Bientôt, cela fit une heure que nous marchons. Je sentis les chevaux. Un petit moment après, je leur fis signe de s'arrêter, pour ne pas effrayer les bêtes. Les deux loups s'assirent. Ils commençaient à être essouffler à force de tirer notre amie. Je me transformais, puis en restant nu, je leur enlevais les cordes. Ils se transformèrent à leur tour et soupirèrent. Mais ils ne protestèrent pas. Ils savaient de quoi j'étais capable.
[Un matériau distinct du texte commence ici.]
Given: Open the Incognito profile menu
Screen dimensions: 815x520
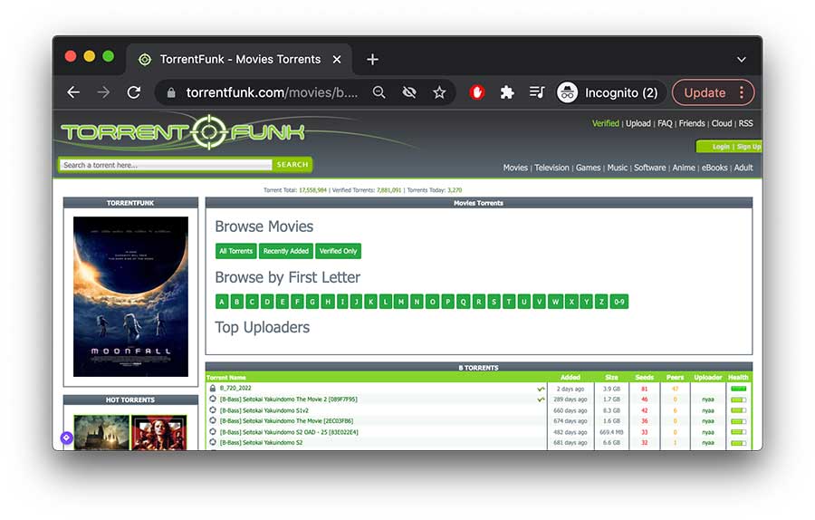Looking at the screenshot, I should (x=610, y=92).
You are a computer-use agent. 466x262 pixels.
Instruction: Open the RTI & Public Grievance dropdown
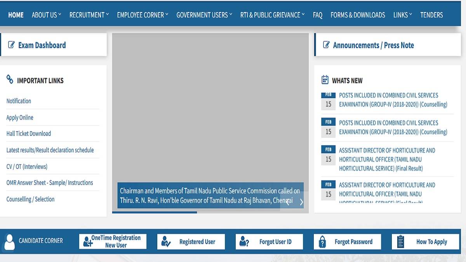[272, 15]
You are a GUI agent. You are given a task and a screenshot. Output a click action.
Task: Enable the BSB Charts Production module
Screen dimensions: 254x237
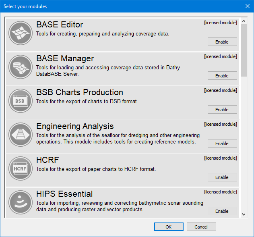222,110
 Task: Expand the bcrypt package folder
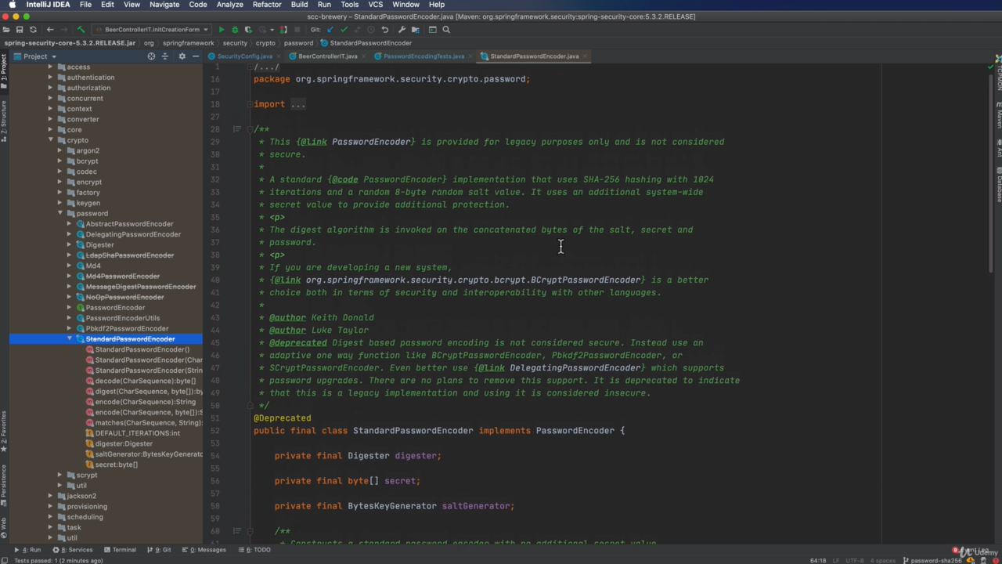click(x=60, y=161)
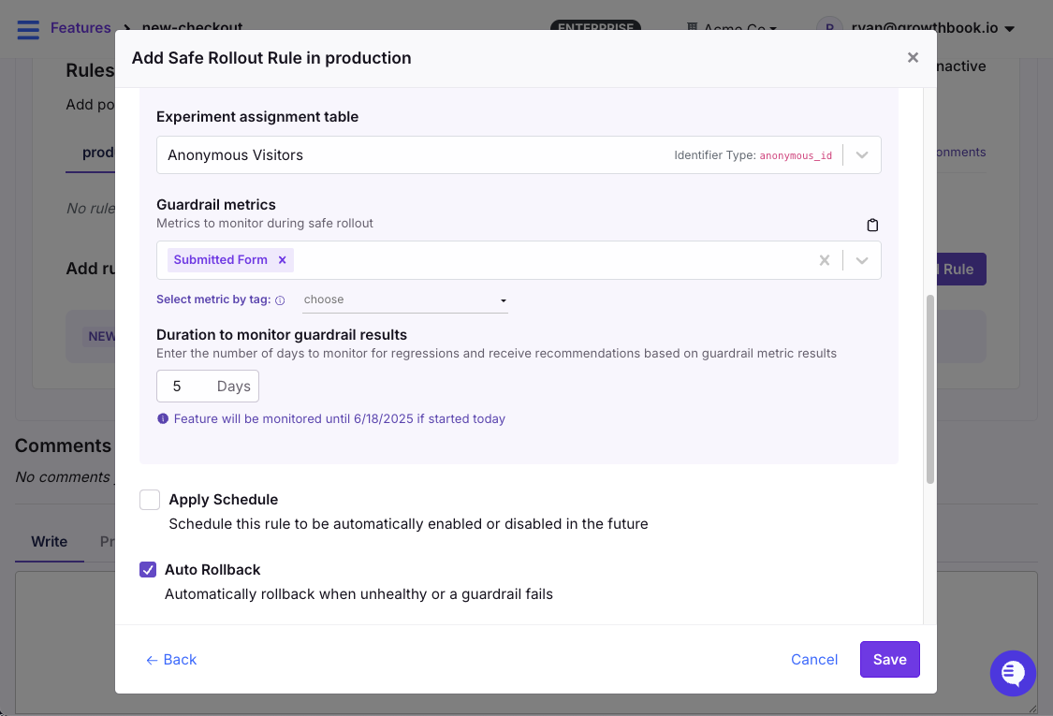
Task: Open the guardrail metrics dropdown chevron
Action: point(861,260)
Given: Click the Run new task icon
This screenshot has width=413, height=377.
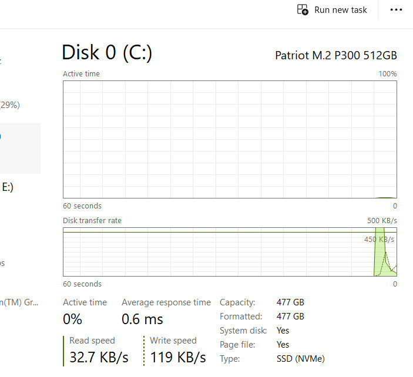Looking at the screenshot, I should (303, 9).

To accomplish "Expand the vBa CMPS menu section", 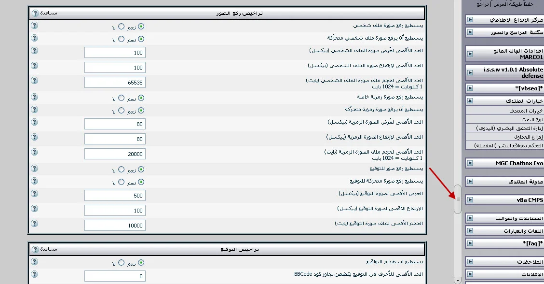I will click(470, 200).
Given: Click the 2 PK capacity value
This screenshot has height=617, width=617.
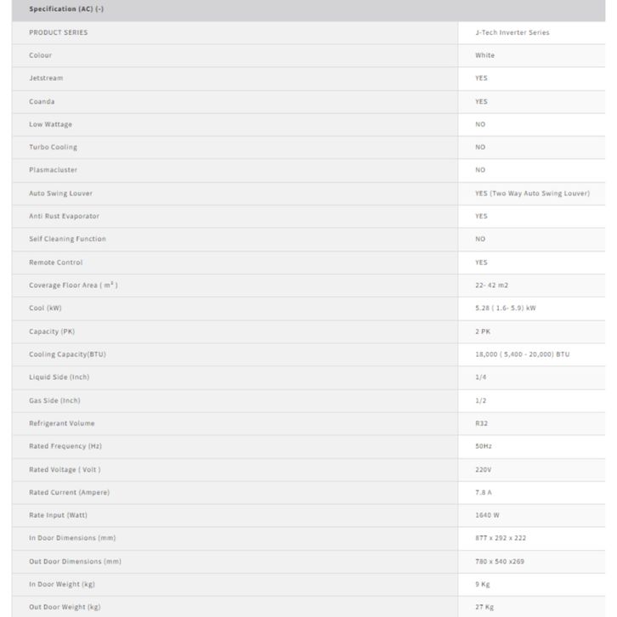Looking at the screenshot, I should (483, 331).
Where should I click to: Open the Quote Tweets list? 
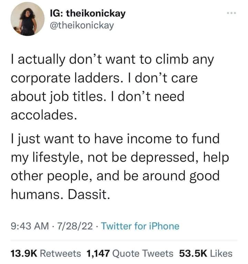coord(143,254)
Je m'approchais des chevaux, qui était attaché à deux pas de nous, et leur lancèrent les vêtements accrochés à la selle. Même si restait nu ne nous dérange pas, il faisait quand même assez froid maintenant. Nous n'étions pas en été. Et oui, tout était prévu depuis le début.
J'accrochais les cordes à ma selle, et puis leur demanda:
-"Venez, on va la mettre sur ma selle."Nous nous approchâmes d'elle. Sauf qu'elle commençait à remuer et à porter sa main sur sa tête. D'un autre coup, je la fis revenir au doux pays des rêves.
-"Désolé ma jolie, t'es pas encore arrivée."Sur ce, aidé de mes compagnons, je la mis à l'avant de ma selle, et monta juste derrière. Les deux autres firent de même. Je leur indiquais:
-"Personne ne va s'inquiéter de sa disparition, c'est une inconnue, elle se fond dans la masse. Cependant, trois lycans sur des chevaux portant un corps d'elfe, à travers la ville ce n'est pas idéal. On reste à couvert le plus possible, et on évite les grands chemins. C'est parti."Je talonnais Jarràl, ma monture, et nous partîmes au trot. Nous prenons la direction de Thaodia, plus précisément du Refuge de la Griffe Noire. Dans environ quatre jour de cheval, on devrait y être, pour la pleine lune, pile le jour des Lycans, un Terrïa. L'elfe allait sûrement se réveiller avant d'avoir atteins notre destination. Dans ce cas je savais exactement ce que j'allais faire. Pour l'instant, tout se déroulait suivant le plan. Les habits planqués, sa sortie, les cordes... Avec un sourire cruel, j'entamais ce long voyage. Je tenais ma revanche, Enfin !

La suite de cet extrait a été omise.